[Extract to read]
____________________
Discussion in 'Amps and Cabs [BG]' started by Sequimite, Jun 11, 2012.

  1. Noob here, life-long drummer, long time rhythm guitarist with an opportunity to play bass. I'm also a stereophile and old, so I have the stubborn determination that you need a BIG cabinet for proper lows. I think of the bass reproduction in my old Bozak Concerto speakers.

    I've also noticed that many bass speaker cabinets look a lot like full range PA speakers, so is there anything, other than size and weight, that should deter me from using an Altec Voice of the Theater cabinet or it's equivalent for my bass?
  2. Not really, the amount of sound output you get would be limited by the speaker in the A7.
    That said, you have been hearing bass recorded from a baked in voice of the bass amp in a processed state. A live instrument is much more percussive. Like the amount of air from a kick drum (that also carries a note). You would not like the sound of a midrange horn with a live bass by the way.
  3. Thanks for the reply. So those bass cabinets with tweeter horns and such aren't designed for full frequency reproduction but are attenuated to suit a bass guitar?
  4. Jeff Scott

    Jeff Scott Rickenbacker guru.......... Supporting Member

    Are you related to J. Gordon Holt? :bag:
  5. I think he had a good point about trusting your ears rather than relying on what scientific instruments can measure.
  6. basscooker

    basscooker Commercial User

    Apr 11, 2010
    cincy ky
    Owner, Chopshopamps.com
    what's the best pa cab for metal?
  7. Mock me all you like as long as I get a clear answer.
  8. Here's an example of a published frequency response from another thread: " Ampeg SVT-210 AV cab. Ampeg lists it on their web site as -3db at 58Hz-5kHz and -10db at 40 Hz."

    That's pretty damn flat compared to any electric guitar amp. Given how flat that is why wouldn't a PA cabinet with a little frequency equalization work? And I don't buy the claim that Altec VOT's can't get loud enough.
  9. Note I did say midrange horns. The tweeter horns are at the upper most content of bass guitar harmonics 3KHz to 5 KHZ is the cross-over point.
  10. Every one knows its Peavey from Craigslist:D

    There are a few companies that make 2 or 3 way bass cabs. They often get confused with PA cabs, but are tuned lower, or have some Bass specific design
    Carvin LS1503
    Avatar TB1503 and others
  11. MI industry doesn't have to play by the same rules as general consumer goods and specs take full advantage of this fact. In other words gains of salt needed. Pay careful attention to wording "-3db at 58Hz-5kHz" does not say flat within +/- anything. This leaves you to assume a -3db drop off at 58Hz and at 5kHz (1/2 sound output).
____________________
[Set of tasks]
**A.** Summarize the forum thread above in two sentences.
**B.** Reproduce the passage of the forum thread above, starting with "7. Mock me all" and going on through "the cross-over point.".

[Material]
____________________
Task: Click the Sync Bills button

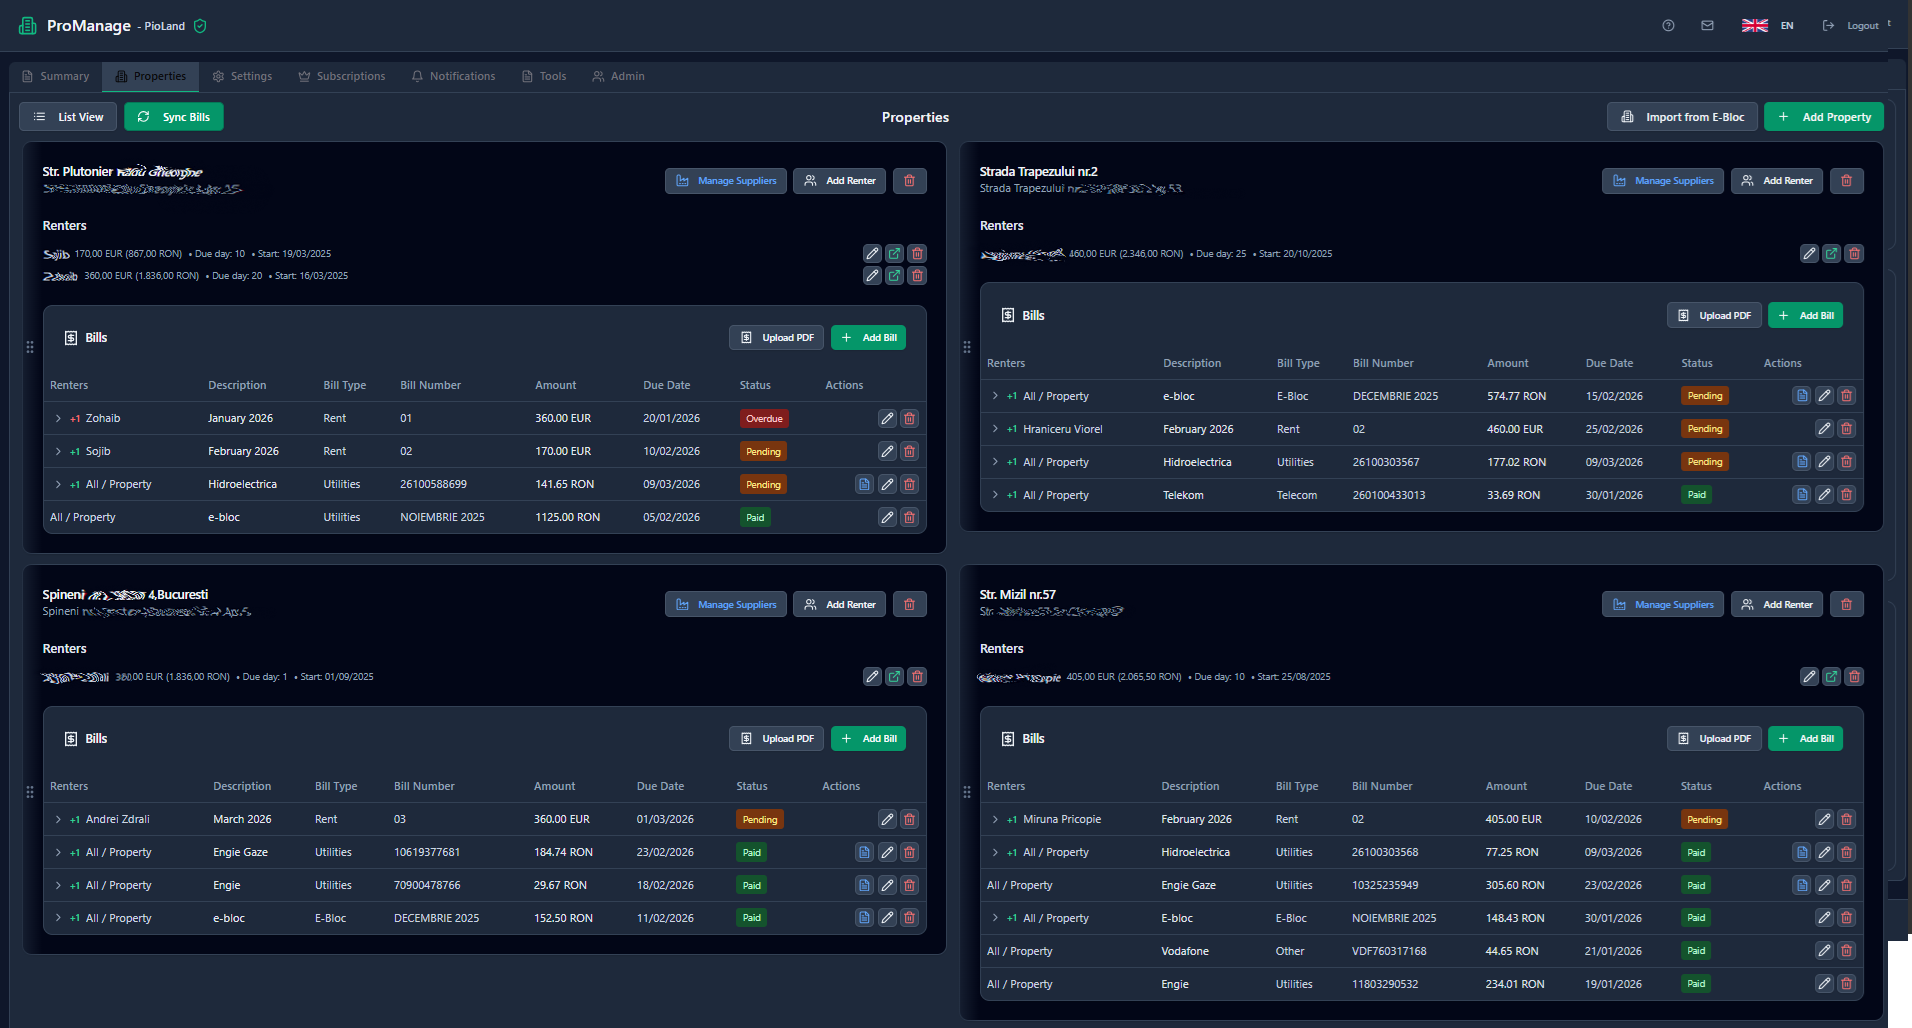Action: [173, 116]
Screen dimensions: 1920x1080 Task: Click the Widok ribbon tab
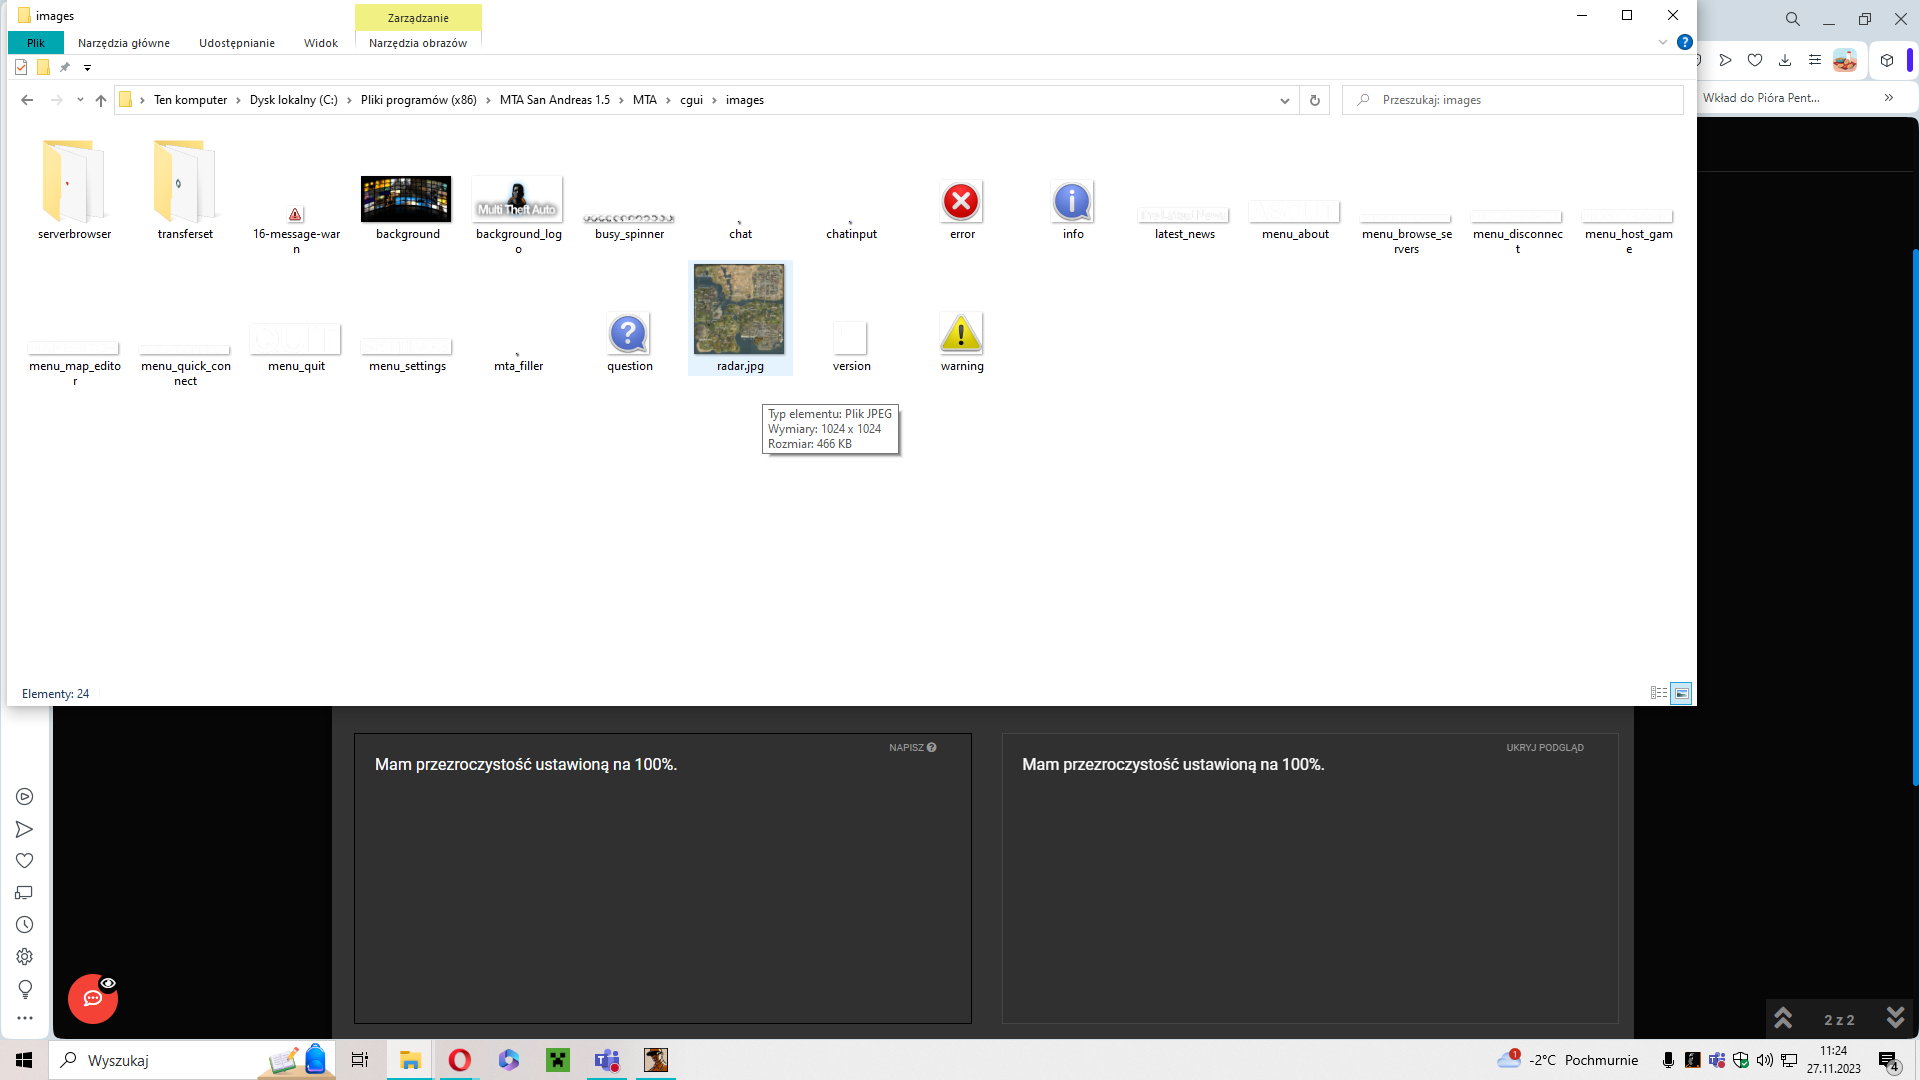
____________________
[Per-task answers]
**A.** A longtime drummer and rhythm guitarist with a chance to play bass asks whether anything besides size and weight should rule out using an Altec Voice of the Theater cabinet or its equivalent for bass. Replies say the sound output would be limited by the speaker, that a midrange horn would not suit a live bass, that some companies make 2- or 3-way bass cabinets tuned lower than PA cabinets, and that published specs such as "-3db at 58Hz-5kHz" should be read with care.

**B.**
7. Mock me all you like as long as I get a clear answer.
  8. Here's an example of a published frequency response from another thread: " Ampeg SVT-210 AV cab. Ampeg lists it on their web site as -3db at 58Hz-5kHz and -10db at 40 Hz."

    That's pretty damn flat compared to any electric guitar amp. Given how flat that is why wouldn't a PA cabinet with a little frequency equalization work? And I don't buy the claim that Altec VOT's can't get loud enough.
  9. Note I did say midrange horns. The tweeter horns are at the upper most content of bass guitar harmonics 3KHz to 5 KHZ is the cross-over point.